The dog is growling “Gr”
One racer has an “e” on his shirt.
And the woman is saying “Lee”
So the answer is: Ho-race Gr-e-lee, or Horace Greeley, the famous newspaper publisher.
The contest was an astounding success: 2 million Americans sent in answers, which translated to 350 bags of mail every day. Old Gold had to hire 800 stenographers and file clerks to pore through the entries. The contest employed a team of puzzle-makers who worked for the head rebus-maker, a “lanky, sandy-haired Frederick Gregory Hartswick, a Yale high-jumper of the class of 1914 who made puzzles a profession,” as TIME magazine put it.
Crafty entrepreneurs sold cheat sheets for as much as $1.45. So many puzzlers flooded America’s libraries for research, some librarians put a 15-minute limit on reading reference books [PDF].
Out of the 2 million entries, there were 54,000 who got all 90 puzzles correct. So the contest went to a tie-breaker round of another 90 puzzles—and 9000 people got all of them correct, leading to a second tie-breaker round of 90 puzzles. After the final round, 8160 solvers remained, having gotten all 270 puzzles correct. So Old Gold resorted to another tie-breaker: This time, contestants had to write an essay about how the contest spurred Old Gold’s popularity in their community. (At least they didn’t have to write about the health benefits of soothing cigarettes.)
The winner couldn’t have been more Frank Capra-ish: Cadet William R. Staggs, a navy pilot. As he said to Life magazine, “I wouldn’t leave the Navy for an armful of $100,000 checks.” But he did now have enough to marry his sweetheart.
The months-long contest raised Old Gold sales by 40 percent, and inspired other companies to do their own puzzle contests, including newspapers, the Boy Scouts, and the Salvation Army.
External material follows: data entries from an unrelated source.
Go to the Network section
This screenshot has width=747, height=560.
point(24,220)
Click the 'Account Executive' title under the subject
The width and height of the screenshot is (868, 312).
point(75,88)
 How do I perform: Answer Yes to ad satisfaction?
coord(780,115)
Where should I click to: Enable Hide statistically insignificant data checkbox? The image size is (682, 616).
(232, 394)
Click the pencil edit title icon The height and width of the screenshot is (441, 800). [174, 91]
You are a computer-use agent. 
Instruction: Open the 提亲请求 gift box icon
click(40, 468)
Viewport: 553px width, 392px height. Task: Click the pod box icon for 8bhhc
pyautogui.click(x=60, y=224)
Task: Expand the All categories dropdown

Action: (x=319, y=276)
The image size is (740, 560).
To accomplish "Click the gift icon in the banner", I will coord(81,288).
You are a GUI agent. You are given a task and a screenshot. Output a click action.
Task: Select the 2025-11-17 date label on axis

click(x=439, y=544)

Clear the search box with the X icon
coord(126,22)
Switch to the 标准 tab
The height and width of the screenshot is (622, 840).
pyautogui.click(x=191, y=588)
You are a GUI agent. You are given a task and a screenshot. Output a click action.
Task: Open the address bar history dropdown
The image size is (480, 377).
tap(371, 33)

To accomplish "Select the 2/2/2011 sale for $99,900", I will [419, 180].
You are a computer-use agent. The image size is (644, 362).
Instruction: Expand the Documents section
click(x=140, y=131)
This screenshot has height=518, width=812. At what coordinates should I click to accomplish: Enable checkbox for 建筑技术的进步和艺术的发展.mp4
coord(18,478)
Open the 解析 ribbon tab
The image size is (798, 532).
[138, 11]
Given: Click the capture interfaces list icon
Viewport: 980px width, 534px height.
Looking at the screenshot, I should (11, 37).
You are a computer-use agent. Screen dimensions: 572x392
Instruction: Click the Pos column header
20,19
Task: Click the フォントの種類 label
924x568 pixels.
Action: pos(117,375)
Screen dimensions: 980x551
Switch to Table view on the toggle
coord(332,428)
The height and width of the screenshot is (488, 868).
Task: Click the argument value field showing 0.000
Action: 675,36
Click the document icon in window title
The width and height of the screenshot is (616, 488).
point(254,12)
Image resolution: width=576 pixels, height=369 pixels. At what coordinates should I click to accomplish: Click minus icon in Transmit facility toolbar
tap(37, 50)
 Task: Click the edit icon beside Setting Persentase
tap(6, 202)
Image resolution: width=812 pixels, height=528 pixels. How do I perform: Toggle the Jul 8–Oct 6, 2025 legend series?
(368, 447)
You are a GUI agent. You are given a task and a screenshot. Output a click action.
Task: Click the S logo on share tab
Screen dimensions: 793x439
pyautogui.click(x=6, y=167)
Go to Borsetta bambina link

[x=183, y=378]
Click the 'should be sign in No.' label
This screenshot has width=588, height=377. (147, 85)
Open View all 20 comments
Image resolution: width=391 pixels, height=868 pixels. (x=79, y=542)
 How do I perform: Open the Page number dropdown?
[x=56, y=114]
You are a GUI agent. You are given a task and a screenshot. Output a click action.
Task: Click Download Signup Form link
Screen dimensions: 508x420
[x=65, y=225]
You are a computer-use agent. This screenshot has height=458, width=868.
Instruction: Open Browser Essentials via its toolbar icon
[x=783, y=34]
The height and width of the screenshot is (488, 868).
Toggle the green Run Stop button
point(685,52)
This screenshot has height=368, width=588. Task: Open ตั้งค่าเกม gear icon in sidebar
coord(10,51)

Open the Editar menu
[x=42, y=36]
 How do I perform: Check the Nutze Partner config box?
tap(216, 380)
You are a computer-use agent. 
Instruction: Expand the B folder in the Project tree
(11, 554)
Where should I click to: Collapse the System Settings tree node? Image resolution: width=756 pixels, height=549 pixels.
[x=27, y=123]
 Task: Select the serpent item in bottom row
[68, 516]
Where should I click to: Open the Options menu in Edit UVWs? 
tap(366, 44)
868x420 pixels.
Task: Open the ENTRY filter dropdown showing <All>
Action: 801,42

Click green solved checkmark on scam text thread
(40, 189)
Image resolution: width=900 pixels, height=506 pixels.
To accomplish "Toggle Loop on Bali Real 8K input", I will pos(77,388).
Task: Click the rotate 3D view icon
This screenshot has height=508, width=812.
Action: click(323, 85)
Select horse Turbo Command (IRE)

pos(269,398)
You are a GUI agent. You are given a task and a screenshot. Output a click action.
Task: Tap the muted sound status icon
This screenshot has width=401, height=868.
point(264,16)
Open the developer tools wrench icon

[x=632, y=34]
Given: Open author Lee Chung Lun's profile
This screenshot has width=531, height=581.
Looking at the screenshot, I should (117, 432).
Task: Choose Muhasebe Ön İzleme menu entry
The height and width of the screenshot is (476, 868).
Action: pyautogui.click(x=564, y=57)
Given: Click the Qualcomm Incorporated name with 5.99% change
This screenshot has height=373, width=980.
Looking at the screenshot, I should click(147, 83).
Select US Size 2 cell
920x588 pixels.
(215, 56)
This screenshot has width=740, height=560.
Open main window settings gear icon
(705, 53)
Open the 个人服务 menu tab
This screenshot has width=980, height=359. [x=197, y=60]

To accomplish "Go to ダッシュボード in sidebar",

Think you would have become a $100,000-aire in 1937? Below are four sample cartoons to put yourself to the test. Scroll down for the answers.
For more history and puzzles like these, check out A.J. Jacobs’s upcoming book The Puzzler, out from Crown Publishing on April 26, 2022. You can pre-order here. Copyright A.J. Jacobs. All rights reserved.
Rebus #1's Answer: John Stuart Mill (the 19th century philosopher)
The man’s shirt says “J”
The man is saying “Ah!”
The block has an “N”
The woman is saying “S’too”
The boy is saying “are”
The boy’s shirt says “T”
There is a windmill with a “mill”
Rebus #2's Answer: Juliet Capulet (from Romeo and Juliet)
The “Jewelry” sign sounds like “jule”
The woman is saying “Rivet” which contains “et”
The man is wearing a “cap”
The man is saying “You let”
Rebus #3's Answer: Admiral Dewey (naval hero during Spanish-American War)
The worker is putting up an “Ad”
The worker says “Mere”
There’s an “L” in the ad
The woman is saying “Do we”
Rebus #4's Answer: Henry Clay (Kentucky senator)
Note: At least I think this is the answer. If someone has a better proposal, please let me know.
There is a “Hen”
There is a “rake”
The hen was able to “lay” an egg.
Update: Twitter user Nathan Robson (@NathanMisao) has a more likely solution to Rebus #4. They say that the second syllable is not “rake” (the image is of a pitchfork). Instead, it’s “rick,” another term for a haystack. Thank you, Nathan, for your superior knowledge of farming lingo!